Bad things happen. The snow is falling outside. Which has given me time to pause and make sense of what happened this past weekend.
It was upsetting, I have learned that letting go of it and not letting it rule the rest of the day is important. It shows unprofessional behavior of a few members of a church that I have loved to attend and support. I realize that it is the actions of a select few and it had such negative impact on so many.

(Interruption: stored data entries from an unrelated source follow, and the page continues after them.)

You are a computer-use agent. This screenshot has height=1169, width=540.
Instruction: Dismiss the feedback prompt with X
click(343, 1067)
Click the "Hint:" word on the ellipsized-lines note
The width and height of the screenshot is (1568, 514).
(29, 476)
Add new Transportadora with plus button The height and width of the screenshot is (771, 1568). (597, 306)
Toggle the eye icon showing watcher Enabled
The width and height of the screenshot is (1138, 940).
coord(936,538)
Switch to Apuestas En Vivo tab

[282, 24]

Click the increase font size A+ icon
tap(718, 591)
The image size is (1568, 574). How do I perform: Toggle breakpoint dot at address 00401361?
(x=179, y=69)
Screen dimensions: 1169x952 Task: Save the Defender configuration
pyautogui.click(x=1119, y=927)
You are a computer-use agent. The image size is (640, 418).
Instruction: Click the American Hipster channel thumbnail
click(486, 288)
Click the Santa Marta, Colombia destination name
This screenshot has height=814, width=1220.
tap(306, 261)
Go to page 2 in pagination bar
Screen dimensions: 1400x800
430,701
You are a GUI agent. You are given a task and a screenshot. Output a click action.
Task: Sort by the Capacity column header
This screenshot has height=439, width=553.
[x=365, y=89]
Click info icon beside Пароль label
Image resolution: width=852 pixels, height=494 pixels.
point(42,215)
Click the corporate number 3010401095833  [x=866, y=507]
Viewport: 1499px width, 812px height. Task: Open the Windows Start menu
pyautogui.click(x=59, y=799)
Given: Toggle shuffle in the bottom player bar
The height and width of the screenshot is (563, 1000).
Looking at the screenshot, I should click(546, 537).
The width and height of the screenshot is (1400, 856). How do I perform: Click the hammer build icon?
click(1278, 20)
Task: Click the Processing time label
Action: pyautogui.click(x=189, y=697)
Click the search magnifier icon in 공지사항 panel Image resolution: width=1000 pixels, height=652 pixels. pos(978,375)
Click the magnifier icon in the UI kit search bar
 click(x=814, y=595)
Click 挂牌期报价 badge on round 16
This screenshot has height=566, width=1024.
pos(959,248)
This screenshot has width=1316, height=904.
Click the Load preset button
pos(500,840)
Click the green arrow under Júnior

I became so angry over the situation, I was hurt. There was an investment of time, I traveled 2.5 hours to get to the church through a bit of rough weather. I had spent valuable time away from my book in order to prepare a talk. There were other opportunities to serve that I turned down to be there.
Bad things happened
I called them out on the their failure. Perhaps not the best way, but I am human. Understanding that everything happens for a reason, doesn’t help. There are things that need to change, and for one reason or another the Universe felt that I needed to be part of it. I have had a bit of negative backlash by those that were wrong. Instead of making an apology to me they have made me out to be the enemy. I guess posting about it on Facebook and tagging them may have pissed them off. Then again I had so many reach out and apologize for what happened I am touched.
Now I need step away from it and TRUST that everything will turn out the way it needs to be. It doesn’t matter what I think should happen. I look forward to serving them again in the future. For now this is a blip in their history and I have faith that all will resolve itself.